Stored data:
——

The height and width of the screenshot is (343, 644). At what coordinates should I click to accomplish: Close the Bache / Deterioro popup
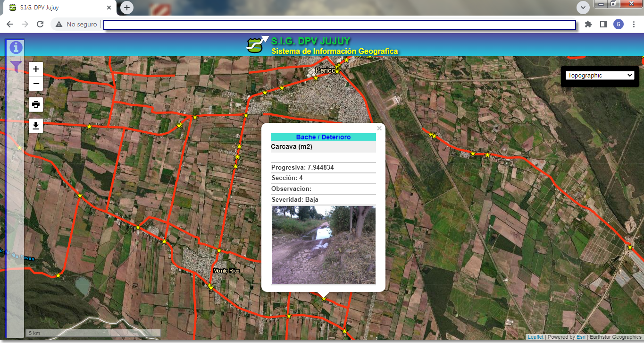point(379,128)
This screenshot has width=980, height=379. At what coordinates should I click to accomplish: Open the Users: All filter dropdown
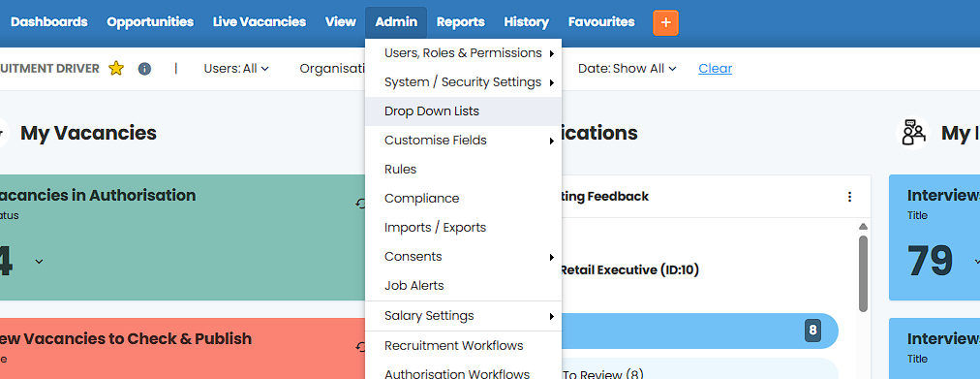(236, 68)
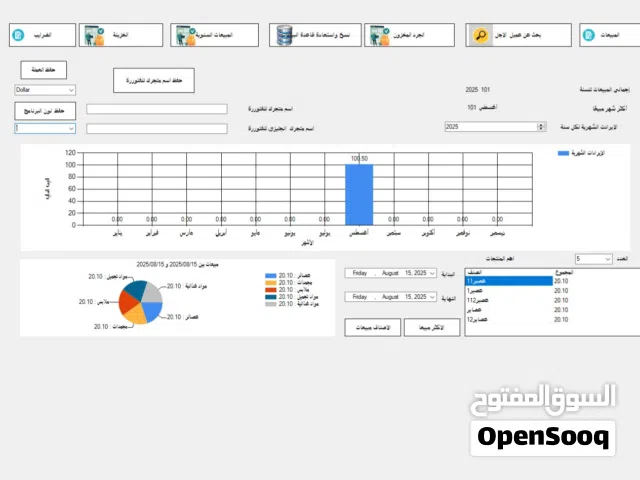Open the end date picker dropdown
The image size is (640, 480).
(x=432, y=297)
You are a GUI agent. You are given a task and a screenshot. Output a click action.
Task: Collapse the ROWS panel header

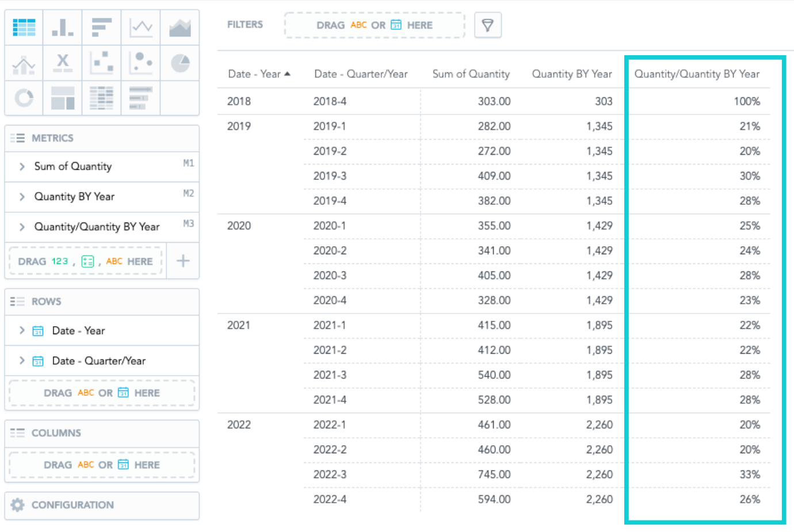(x=46, y=301)
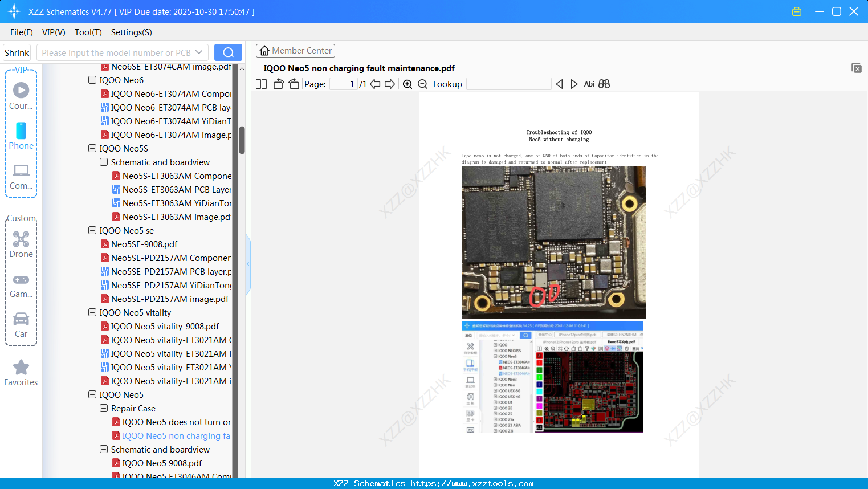Viewport: 868px width, 489px height.
Task: Click the binoculars search icon
Action: point(604,84)
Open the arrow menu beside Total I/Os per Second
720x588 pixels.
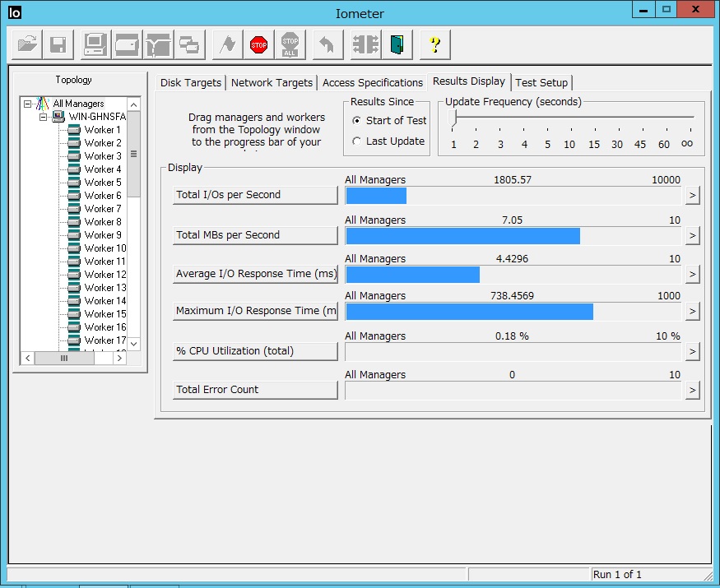tap(692, 196)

——

Your task> Copy each line of the records above without change, but do not include any picture.

Reply to the task>
The height and width of the screenshot is (343, 644). At what coordinates should I click to accomplish: Close the Bache / Deterioro popup
point(379,128)
This screenshot has width=980, height=379. At what coordinates should I click to accomplish: Open the Users: All filter dropdown
(236, 68)
Open the end date picker dropdown
The image size is (640, 480).
(x=432, y=297)
You are a GUI agent. You are given a task and a screenshot. Output a click action.
Task: Collapse the ROWS panel header

(x=46, y=301)
Viewport: 868px width, 489px height.
Task: Click the binoculars search icon
Action: point(604,84)
Open the arrow menu beside Total I/Os per Second
720x588 pixels.
tap(692, 196)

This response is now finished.